The storm Filomena has left the first month of 2021 as one of the most atypical in the electricity market. After the ‘crazy prices’ that were reached just a month ago, exceeding the peak from 94.99 euros / MWh. “If the average for the entire month of January is compared to the first nine days of February, the price has fallen by 55.4%“, he explains to Invertia,Francisco Valverde, consultant and expert in the electricity sector.
The average of these days stands at € 26.85 / MWh while that of January was 60,17 €/MWh. “That is if we compare it with a whole month, but if we talk about the same week in January, the difference is greater, with € 66.75 / MWh on average,” adds Valverde. That would mean a 59.8% drop.

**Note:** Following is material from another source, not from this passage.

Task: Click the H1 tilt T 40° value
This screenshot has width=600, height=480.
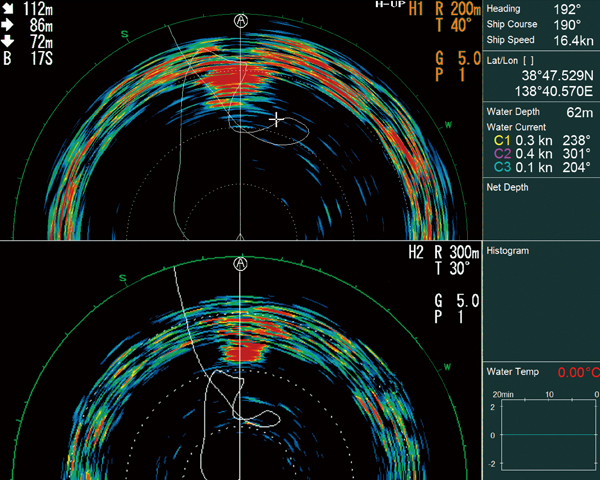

Even today, Tuesday, February 9, the average is very low 7.1 euros / MWh, although far from from the minimum that marked on Sunday, January 31, when it reached 1.42 euros / MWh.

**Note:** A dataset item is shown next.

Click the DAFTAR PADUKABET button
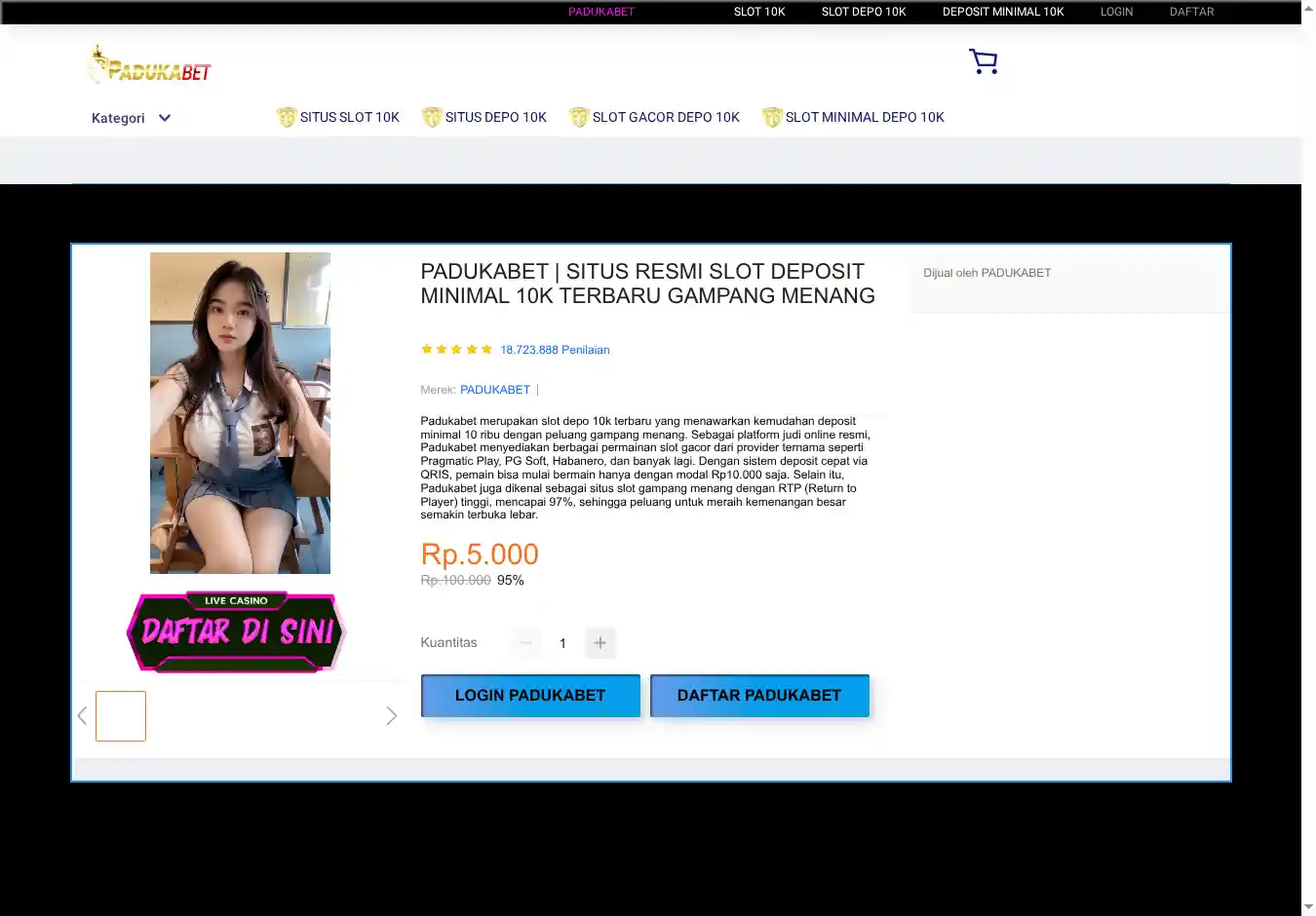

But Why is this price disparity? “You just have to observe what happened in the first fifteen days of January, the storm Filomena, with a historic snowfall in much of the country, and then the cold wave with sub-zero temperatures that forced to use more energy to heat the houses “, explains the expert.
Majadahonda Police Station, during the storm Filomena.
Majadahonda
–
–
The perfect Storm
In those days it was created and never better said, the perfect Storm’. The demand for energy was joined by pressure in the international natural gas market, the increase in CO2 prices and low renewable generation.
However, now almost the opposite is happening. “The gas markets have normalized, the wind is blowing above the average of other years, and demand has fallen due to warmer temperatures that mean that so much heating is not needed,” says the expert.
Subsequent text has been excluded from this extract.